Do this:
Can you reproduce, word for word, the lines of the listing below starting at the line containing "How do I perform: Click the Signal" and ending at the line containing "Action: (1086, 35)"?

Dataset content:

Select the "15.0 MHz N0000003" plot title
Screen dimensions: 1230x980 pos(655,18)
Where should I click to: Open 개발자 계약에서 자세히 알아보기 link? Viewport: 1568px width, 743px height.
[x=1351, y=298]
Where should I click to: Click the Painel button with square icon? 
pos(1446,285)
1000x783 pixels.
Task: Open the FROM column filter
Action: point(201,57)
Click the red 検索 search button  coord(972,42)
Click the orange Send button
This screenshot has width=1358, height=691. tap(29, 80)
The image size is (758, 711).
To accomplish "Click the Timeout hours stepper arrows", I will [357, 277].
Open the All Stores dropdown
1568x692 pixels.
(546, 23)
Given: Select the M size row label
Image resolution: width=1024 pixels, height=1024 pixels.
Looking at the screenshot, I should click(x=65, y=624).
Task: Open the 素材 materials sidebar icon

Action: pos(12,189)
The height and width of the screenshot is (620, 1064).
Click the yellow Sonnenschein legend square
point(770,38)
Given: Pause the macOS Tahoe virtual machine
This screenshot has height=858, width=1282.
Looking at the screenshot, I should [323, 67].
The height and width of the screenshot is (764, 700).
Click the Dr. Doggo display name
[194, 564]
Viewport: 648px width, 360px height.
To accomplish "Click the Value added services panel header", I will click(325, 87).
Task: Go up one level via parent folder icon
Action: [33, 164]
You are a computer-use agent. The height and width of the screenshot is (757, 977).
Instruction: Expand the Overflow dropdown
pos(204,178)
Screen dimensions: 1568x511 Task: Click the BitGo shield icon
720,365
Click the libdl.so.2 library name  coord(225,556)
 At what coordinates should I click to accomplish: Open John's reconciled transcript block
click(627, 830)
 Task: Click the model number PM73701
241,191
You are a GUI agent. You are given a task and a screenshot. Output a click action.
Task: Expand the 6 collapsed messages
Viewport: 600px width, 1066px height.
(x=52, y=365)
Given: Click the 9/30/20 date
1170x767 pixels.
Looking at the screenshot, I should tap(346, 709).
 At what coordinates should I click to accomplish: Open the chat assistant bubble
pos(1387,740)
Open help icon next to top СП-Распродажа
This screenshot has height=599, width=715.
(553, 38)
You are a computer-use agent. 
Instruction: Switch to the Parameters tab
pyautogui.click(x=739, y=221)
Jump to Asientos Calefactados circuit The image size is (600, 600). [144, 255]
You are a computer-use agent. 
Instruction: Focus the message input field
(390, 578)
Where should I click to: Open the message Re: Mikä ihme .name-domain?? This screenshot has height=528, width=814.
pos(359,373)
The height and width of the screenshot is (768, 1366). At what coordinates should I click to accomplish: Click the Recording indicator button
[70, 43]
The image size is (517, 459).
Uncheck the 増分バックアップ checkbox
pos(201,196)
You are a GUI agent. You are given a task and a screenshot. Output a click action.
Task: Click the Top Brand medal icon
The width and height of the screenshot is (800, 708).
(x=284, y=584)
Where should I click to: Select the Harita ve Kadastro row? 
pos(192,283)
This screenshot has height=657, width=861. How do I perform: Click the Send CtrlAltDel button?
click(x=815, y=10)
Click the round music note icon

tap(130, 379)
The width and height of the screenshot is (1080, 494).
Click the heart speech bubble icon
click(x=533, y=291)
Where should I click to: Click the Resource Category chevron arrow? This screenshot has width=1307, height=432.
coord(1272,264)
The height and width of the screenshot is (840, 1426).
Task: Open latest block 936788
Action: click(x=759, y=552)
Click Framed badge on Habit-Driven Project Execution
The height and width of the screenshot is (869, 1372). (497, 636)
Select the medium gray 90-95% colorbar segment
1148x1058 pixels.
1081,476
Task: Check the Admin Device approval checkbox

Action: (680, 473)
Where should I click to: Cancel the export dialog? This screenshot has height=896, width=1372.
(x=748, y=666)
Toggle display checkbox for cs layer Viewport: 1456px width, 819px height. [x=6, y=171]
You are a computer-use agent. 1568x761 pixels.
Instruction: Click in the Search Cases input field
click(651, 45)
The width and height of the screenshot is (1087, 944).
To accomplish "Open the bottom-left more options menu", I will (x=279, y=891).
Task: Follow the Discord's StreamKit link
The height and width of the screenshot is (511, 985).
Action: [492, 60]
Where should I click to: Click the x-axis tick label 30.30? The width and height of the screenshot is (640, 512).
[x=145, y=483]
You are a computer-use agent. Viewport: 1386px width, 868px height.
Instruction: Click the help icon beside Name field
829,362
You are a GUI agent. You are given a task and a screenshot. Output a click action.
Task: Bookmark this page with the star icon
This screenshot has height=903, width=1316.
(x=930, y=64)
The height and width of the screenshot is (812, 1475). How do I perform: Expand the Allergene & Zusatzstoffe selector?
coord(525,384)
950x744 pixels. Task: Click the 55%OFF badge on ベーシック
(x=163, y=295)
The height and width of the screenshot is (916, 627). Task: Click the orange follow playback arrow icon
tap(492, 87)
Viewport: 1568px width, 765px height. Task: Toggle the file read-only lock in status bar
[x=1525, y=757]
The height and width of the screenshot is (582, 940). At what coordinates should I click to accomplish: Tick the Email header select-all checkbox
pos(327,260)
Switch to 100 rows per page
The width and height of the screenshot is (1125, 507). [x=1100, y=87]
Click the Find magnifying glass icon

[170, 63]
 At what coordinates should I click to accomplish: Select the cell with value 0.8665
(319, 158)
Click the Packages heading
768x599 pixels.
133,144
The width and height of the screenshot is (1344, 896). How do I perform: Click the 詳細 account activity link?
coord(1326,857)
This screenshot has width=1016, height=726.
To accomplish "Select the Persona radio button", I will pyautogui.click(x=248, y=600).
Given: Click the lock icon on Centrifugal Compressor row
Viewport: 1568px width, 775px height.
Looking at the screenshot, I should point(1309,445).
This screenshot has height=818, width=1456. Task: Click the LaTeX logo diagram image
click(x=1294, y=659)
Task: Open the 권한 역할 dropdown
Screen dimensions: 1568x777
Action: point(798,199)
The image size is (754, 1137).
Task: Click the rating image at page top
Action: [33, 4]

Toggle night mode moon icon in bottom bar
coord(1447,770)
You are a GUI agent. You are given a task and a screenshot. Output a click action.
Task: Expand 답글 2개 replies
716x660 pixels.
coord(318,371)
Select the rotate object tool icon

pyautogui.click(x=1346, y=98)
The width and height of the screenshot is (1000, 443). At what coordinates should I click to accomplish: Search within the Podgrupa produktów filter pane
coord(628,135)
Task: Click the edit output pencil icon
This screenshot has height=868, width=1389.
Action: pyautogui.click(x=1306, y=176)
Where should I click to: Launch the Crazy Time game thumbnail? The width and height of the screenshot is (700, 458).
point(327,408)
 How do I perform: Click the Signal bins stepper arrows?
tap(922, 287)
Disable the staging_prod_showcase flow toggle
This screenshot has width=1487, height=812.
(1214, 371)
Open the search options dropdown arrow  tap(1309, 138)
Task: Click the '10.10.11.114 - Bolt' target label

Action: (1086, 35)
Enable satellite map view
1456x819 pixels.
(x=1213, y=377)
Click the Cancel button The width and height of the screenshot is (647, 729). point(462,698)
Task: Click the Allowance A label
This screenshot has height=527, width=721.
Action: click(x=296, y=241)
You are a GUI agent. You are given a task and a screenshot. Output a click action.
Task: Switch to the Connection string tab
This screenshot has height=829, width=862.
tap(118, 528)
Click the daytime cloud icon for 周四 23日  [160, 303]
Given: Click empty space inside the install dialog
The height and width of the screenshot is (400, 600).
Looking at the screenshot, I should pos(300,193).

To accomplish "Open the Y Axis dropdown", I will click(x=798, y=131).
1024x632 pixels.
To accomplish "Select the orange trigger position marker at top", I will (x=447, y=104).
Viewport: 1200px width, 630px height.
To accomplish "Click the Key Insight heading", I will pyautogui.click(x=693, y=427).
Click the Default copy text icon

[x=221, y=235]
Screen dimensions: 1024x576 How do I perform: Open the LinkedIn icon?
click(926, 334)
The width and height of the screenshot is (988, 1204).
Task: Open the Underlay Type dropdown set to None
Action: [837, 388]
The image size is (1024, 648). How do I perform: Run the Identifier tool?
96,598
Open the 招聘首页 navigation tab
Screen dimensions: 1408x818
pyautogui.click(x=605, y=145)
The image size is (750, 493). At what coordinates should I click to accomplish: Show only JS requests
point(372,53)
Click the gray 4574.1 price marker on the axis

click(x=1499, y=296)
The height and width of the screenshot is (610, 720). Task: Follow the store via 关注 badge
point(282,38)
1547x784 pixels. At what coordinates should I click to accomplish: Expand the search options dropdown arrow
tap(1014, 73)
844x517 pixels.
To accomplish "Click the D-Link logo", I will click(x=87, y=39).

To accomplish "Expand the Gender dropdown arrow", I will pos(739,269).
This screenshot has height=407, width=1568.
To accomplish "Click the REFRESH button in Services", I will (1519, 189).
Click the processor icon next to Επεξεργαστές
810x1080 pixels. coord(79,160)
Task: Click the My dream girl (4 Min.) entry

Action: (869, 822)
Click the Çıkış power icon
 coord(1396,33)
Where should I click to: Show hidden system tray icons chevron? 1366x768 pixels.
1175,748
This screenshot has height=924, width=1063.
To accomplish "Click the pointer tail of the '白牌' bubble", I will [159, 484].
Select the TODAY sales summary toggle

Task result:
 How do I perform: Click the Signal bins stepper arrows?
tap(922, 287)
Disable the staging_prod_showcase flow toggle
This screenshot has width=1487, height=812.
(1214, 371)
Open the search options dropdown arrow  tap(1309, 138)
Task: Click the '10.10.11.114 - Bolt' target label

Action: (1086, 35)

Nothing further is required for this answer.